Koster cites a new term insurance product recently created by the company as a good example of that collaboration. The product required a new policy administration platform that was flexible enough to change rates and pricing as the market changed. By being part of the process from the beginning, Koster's department was able to choose a new policy administration platform, design the product features and load the new system in a timely manner, which allowed the product to hit the market in just under eight months.

"That's a phenomenal timeframe for a new product to reach the marketplace and can only result from a large coordinated effort across the board," she says.

Koster encourages across-the-board teamwork with her own management staff through semi-monthly staff meetings and monthly "town hall" meetings that are attended by all the employees in her group. "We talk about what new IT projects are on the horizon, what new business products or services may be introduced, and how IT's involvement in those projects, products and services will help meet long-range strategic goals," she explains.

To further emphasize communication and teamwork throughout the organization, Prudential has a television network that broadcasts presentations on monitors in strategic locations, such as the cafeteria.
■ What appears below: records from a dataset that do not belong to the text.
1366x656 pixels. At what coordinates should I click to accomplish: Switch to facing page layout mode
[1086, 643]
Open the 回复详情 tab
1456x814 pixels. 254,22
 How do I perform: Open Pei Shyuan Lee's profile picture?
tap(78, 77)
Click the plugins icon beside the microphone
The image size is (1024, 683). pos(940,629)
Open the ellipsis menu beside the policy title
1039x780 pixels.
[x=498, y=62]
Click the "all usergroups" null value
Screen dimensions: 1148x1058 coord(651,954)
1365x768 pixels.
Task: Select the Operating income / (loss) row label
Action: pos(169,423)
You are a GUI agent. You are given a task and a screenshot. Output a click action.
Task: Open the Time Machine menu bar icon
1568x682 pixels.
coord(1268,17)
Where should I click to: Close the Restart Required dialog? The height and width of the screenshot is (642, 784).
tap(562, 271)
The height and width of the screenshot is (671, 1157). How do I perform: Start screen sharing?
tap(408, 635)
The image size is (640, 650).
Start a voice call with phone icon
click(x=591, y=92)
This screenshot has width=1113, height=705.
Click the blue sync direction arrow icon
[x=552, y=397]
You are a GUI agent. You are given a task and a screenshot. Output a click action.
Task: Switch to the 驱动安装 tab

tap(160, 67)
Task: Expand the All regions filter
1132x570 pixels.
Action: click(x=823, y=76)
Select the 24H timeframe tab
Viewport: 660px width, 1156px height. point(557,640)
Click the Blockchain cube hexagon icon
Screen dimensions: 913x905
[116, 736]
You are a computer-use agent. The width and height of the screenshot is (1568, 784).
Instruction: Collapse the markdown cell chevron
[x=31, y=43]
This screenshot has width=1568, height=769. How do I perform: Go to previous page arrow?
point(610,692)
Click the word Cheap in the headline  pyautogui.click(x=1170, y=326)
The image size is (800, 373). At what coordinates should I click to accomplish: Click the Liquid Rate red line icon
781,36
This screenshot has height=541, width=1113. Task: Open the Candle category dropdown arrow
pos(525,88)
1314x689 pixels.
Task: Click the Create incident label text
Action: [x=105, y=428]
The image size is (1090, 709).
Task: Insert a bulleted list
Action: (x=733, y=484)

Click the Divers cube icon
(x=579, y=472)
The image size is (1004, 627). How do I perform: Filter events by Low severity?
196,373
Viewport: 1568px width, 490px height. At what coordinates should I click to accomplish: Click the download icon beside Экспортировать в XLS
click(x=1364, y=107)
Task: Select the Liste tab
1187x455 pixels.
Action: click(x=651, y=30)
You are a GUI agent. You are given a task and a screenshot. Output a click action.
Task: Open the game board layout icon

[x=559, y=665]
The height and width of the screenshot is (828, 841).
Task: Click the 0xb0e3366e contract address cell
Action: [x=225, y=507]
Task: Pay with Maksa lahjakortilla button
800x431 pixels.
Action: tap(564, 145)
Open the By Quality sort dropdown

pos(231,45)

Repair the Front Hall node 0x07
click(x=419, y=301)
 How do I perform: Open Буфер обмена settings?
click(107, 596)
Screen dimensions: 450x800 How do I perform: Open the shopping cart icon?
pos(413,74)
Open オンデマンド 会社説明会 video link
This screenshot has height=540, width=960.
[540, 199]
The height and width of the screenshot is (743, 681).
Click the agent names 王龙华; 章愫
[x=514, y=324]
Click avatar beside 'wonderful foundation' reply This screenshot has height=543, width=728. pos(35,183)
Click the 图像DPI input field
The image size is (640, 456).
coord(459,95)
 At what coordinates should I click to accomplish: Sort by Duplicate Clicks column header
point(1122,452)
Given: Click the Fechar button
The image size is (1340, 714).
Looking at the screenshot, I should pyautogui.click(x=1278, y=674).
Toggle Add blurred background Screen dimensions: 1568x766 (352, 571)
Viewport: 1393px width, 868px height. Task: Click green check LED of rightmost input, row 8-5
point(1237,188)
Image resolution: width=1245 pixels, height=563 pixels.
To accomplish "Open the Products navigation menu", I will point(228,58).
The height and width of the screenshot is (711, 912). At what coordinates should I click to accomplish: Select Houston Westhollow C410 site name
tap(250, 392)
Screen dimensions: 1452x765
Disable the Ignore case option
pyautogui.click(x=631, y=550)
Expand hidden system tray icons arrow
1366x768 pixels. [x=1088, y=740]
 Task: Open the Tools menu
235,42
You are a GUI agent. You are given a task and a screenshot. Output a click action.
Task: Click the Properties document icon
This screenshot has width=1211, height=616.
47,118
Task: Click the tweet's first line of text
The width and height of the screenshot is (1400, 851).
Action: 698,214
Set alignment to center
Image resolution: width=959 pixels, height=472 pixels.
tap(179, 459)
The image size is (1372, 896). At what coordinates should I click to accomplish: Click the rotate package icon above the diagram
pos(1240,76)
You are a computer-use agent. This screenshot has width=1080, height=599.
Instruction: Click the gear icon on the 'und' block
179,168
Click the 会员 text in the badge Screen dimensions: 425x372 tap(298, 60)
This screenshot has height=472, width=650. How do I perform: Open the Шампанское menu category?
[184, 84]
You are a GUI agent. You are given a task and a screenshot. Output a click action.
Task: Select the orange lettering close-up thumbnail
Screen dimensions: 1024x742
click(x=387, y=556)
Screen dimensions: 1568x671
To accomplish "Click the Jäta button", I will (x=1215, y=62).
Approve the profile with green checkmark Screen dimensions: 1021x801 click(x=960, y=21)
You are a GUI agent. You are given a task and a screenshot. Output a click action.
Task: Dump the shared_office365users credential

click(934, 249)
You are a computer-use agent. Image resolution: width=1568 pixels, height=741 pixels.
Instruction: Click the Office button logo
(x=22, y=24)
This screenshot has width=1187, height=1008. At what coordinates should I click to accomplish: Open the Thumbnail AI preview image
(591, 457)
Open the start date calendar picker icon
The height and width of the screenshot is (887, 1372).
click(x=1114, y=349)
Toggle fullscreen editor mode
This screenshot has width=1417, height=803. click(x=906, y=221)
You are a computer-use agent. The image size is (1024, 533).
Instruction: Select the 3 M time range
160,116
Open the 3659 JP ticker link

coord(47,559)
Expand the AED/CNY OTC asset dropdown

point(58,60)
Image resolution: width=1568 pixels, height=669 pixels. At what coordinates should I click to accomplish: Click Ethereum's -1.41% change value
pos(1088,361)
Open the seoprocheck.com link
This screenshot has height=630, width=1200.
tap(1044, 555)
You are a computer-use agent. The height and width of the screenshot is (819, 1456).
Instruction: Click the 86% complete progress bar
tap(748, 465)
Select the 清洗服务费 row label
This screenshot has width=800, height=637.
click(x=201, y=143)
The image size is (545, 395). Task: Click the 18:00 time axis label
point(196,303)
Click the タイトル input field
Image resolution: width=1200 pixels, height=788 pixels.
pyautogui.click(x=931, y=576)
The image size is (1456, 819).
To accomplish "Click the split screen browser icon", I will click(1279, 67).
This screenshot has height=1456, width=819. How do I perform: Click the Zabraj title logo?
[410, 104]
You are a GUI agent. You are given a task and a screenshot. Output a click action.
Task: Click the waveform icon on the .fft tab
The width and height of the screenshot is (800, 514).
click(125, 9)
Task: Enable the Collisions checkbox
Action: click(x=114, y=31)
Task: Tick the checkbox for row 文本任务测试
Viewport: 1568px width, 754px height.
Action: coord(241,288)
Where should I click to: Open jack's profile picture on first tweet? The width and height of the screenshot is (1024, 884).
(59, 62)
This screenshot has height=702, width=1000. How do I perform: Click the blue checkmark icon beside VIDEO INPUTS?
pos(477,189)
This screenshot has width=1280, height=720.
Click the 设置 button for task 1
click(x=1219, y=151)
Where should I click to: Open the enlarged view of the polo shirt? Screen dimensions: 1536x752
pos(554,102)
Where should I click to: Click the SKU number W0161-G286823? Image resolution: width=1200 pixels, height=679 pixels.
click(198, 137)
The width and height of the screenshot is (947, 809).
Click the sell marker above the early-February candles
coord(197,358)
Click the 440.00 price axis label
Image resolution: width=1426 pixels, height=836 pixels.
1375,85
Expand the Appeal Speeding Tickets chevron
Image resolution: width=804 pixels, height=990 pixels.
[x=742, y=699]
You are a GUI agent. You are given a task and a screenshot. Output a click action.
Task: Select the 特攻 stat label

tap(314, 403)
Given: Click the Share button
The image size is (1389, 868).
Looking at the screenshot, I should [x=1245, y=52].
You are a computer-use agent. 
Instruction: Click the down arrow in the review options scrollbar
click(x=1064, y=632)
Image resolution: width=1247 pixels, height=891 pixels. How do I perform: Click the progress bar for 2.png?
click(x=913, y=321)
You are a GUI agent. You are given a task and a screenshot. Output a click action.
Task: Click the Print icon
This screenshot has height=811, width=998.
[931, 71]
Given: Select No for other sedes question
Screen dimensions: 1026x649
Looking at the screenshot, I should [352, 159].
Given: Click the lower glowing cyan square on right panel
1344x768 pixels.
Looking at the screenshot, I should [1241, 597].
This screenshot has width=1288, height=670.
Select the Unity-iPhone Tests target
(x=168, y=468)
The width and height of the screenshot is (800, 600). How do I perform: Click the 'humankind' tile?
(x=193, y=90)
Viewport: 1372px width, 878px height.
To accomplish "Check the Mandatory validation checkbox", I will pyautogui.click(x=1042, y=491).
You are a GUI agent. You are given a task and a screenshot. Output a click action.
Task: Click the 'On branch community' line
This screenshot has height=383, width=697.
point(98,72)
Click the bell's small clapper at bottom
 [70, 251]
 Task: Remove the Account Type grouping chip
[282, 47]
Employees can watch and learn about what each business unit is doing and hear quarterly reports about corporate strategic plans and goals.

"This form of communication allows the technology team to see the connection between their work and how it impacts the other business units and the organization as a whole," Koster says.

Building for the future

As with most organizations that rely on skilled IT workers, Koster says staffing issues, such as retooling current employees, are a major concern for the future.

"Retooling is critical for us because we have many terrific, long-time employees who really know this business," she says. "However, it's difficult to find the time to retrain the employee, test his knowledge and allow him to use it right away in between project scheduling and completion."

To help retain qualified employees, Prudential is committed to providing challenging assignments, a teamwork environment, recognition and reward programs, and periodic market reference reviews to stay competitive in salaries and benefits.

Another future IT challenge for Prudential and the insurance industry as a whole, Koster says, is catching up with the banks and brokerage firms that have implemented Internet technology enabling customers to access their entire financial portfolios, conduct trades, open accounts and perform other transactions online.

The Prudential Insurance Co. is well-positioned to compete with these full-service financial services firms because the company does have business units that offer securities, banking, mutual funds, insurance and property and casualty products and services, Koster says. The challenge will be to integrate the business units-and their underlying technology platforms-into a seamless organization. n

Tina Tapas is a freelance writer based in Prospect Heights, Ill.